This talk will survey some ongoing research projects in the area of biomolecular sequence and structure modeling. I will give an introduction to models for random sequences known as 'stochastic grammars', which have received little attention from statisticians. I will then introduce some ideas from the statistical theory of shape and describe their use in analysis of molecular structures. Throughout I will attempt to point out potential areas for graduate student research in statistics.

Apr 7

Speaker: Ana Grohovac Rappold

Title: Modeling Yearly Cycle and Spatial Dependence of the Ocean's Mixed Layer Depth by Process Convolution

Work presented in this talk is motivated by my involvement with an interdisciplinary project for modeling ocean properties. Oceanographers are interested in the vertical temperature profile of the ocean; specifically, in determining the depth M of a wind-mixed surface layer. The exact depth M of the mixed layer is uncertain since measurements of water temperature are taken at approximately 10 meter intervals. Moreover, among other less interesting sources of variability, M is dependent on the yearly cycle of the surface temperature, on the location in the ocean, proximity to the ice and/or shore, and modes of global climate. Currently, instead of modeling thermoclines as functions we refrain to an adhoc method for extracting M and accounting for uncertainty in M explicitly through a two component mixture; the assumed distribution $F_1$ and estimation error distribution $F_2$. The expectation of $E_{F_1}[M]$ is modeled as a Gaussian process with spatial and temporal domain as proposed by Higdon (1998). The annual cyclic pattern of M is accounted for by restricting temporal domain of a gaussian process to a circle whose circumference corresponds to one annual cycle. This work is still at the begining stages and I would like to share some ideas for future work. The ideas involve reduction of parameter space through the ortogonalization of kernal function, assimilation of data from the mathematical models, and feasibility of parallelizing computations in order to expand the inference to the entire North Atlantic Ocean.

Apr 14

Speaker: Laura Gunn

Title: Bayesian Inferences on Shape Constrained Hormone Trajectories in the Menstrual Cycle

In studies of hormone patterns in the menstrual cycle, it is often reasonable to assume that the mean trajectory increases monotonically to an unknown peak and decreases thereafter. To account for the dependency in hormone measurements, one can apply a hierarchical model having women-specific random effects and autocorrelated errors. In the unconstrained case, Bayesian computation can proceed via a Gibbs sampling algorithm. Unfortunately, standard Gibbs sampling approaches for incorporating parameter constraints cannot be used when the constraints are on higher level parameters in the hierarchy. To solve this problem, this article proposes a transformation approach in which samples from the unconstrained posterior density for the cycle-specific trajectories are transformed to the restricted space using a minimal distance mapping. This approach is shown to result in substantially improved efficiency relative to unconstrained analyses and analyses that place constraints on the population parameters. The methods are illustrated through an application to progesterone data from the literature.

Apr 21

Speaker: Ming Liao

Title: Bayesian Nonlinear Factor Regression for Gene Expression Profiles

Microarray technology allows monitoring of gene expression for thousands of genes in parallel. With gene expression profiles, we address the tissue classification problem where the number of predictor variables is huge and the sample size is substantially smaller. This talk includes two parts. In the first part, we discuss the factor regression model for large p, small n problems. Applying a new class of structured prior for the factor loading matrix, we introduce the sparse factor model and the empirical block factor model, which make factor models feasible for gene expression data in thousands of dimension. Then we talk about the regression model on low-dimensional latent factors and related computational methods. In the second part, we discuss the nonlinear model by applying kernel expansion. Motivated by the idea of Gaussian process and radial basis functions, we introduce a novel Dirichlet Process sparse kernel model, which is especially useful for the problem with large sample size. By using our kernel model, we extend the linear factor regression to the nonlinear factor regression and apply it to the tissue classification problem.

Jim Berger
January, 2003

◇ ◇ ◇ ◇ ◇ ◇ ◇

* Task *
Can you retype the seminar abstracts from "This talk will" up to and including "research in statistics."? Draw only on the seminar abstracts above.

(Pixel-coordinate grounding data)
◇ ◇ ◇ ◇ ◇ ◇ ◇

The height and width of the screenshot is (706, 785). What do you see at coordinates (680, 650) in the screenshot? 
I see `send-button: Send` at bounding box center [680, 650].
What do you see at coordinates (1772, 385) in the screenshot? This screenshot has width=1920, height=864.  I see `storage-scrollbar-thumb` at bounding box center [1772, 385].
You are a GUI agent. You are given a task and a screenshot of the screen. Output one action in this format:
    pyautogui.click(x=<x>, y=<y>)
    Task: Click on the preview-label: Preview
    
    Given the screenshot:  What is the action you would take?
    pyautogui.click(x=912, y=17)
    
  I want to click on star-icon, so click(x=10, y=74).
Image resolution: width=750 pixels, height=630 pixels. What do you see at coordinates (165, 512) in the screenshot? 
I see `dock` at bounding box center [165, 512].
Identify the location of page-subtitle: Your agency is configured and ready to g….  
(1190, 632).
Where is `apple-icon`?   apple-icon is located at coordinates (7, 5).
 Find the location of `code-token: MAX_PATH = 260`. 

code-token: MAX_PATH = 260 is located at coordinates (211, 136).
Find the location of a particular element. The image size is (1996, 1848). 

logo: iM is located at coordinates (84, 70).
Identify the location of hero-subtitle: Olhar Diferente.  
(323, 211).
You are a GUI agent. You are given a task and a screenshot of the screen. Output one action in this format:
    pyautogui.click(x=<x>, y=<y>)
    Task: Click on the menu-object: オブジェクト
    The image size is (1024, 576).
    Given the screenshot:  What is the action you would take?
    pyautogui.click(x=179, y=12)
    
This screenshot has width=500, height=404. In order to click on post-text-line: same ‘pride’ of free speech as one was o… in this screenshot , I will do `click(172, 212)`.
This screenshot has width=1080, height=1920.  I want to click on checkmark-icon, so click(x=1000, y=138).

◇ ◇ ◇ ◇ ◇ ◇ ◇

* Response *
This talk will survey some ongoing research projects in the area of biomolecular sequence and structure modeling. I will give an introduction to models for random sequences known as 'stochastic grammars', which have received little attention from statisticians. I will then introduce some ideas from the statistical theory of shape and describe their use in analysis of molecular structures. Throughout I will attempt to point out potential areas for graduate student research in statistics.